_EXERCISE REQUIREMENTS:_ Render the data below as a JSON list of strings, one per line, with blank lines skipped and the pictures left out.

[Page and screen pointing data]
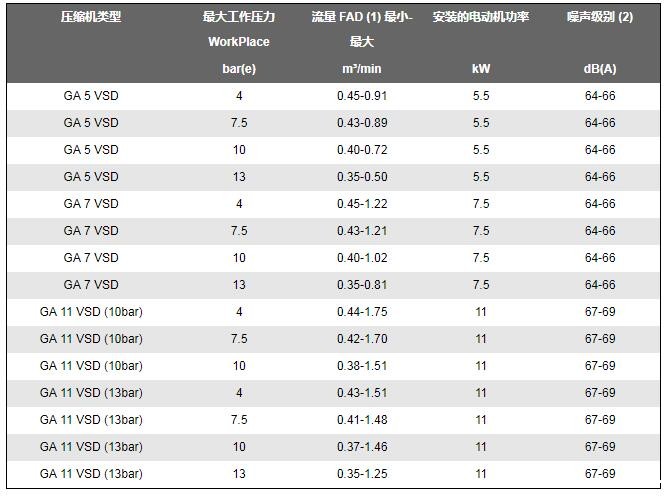The image size is (670, 497).
Task: Click the kW unit header
Action: pyautogui.click(x=481, y=69)
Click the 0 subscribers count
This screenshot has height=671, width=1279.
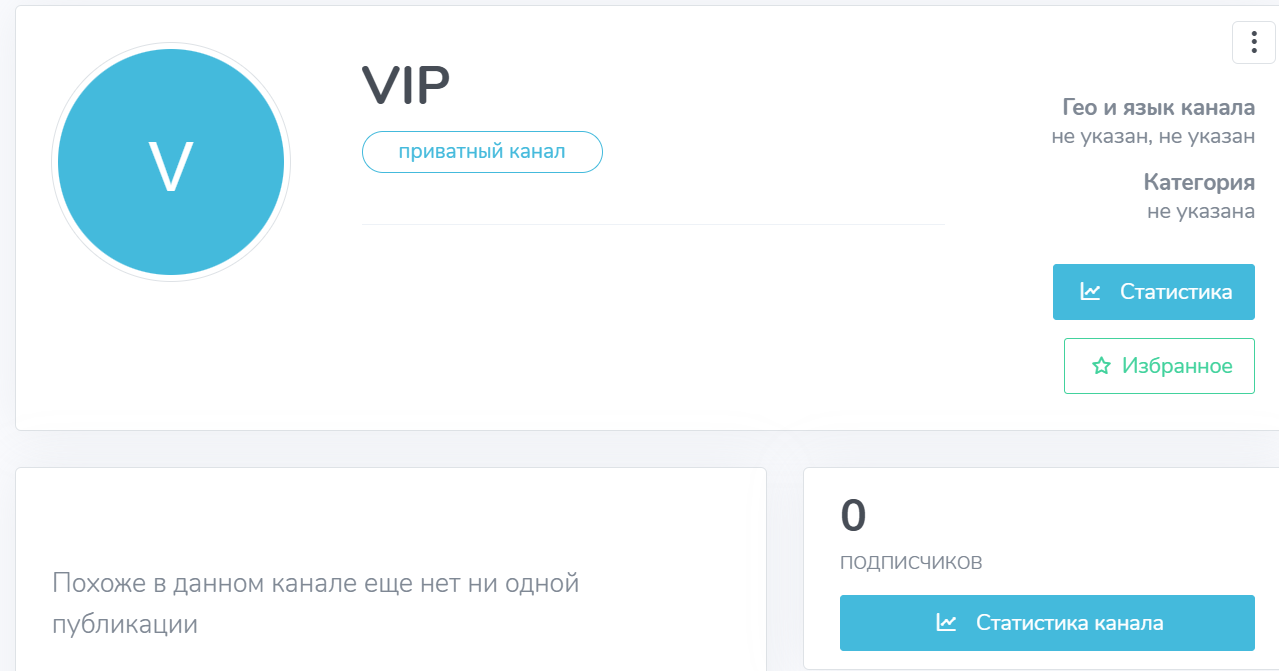(x=853, y=516)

_SOLUTION TO THE EXERCISE:_
[
  "The image size is (670, 497).",
  "Task: Click the kW unit header",
  "Action: pyautogui.click(x=481, y=69)",
  "Click the 0 subscribers count",
  "This screenshot has height=671, width=1279.",
  "(x=853, y=516)"
]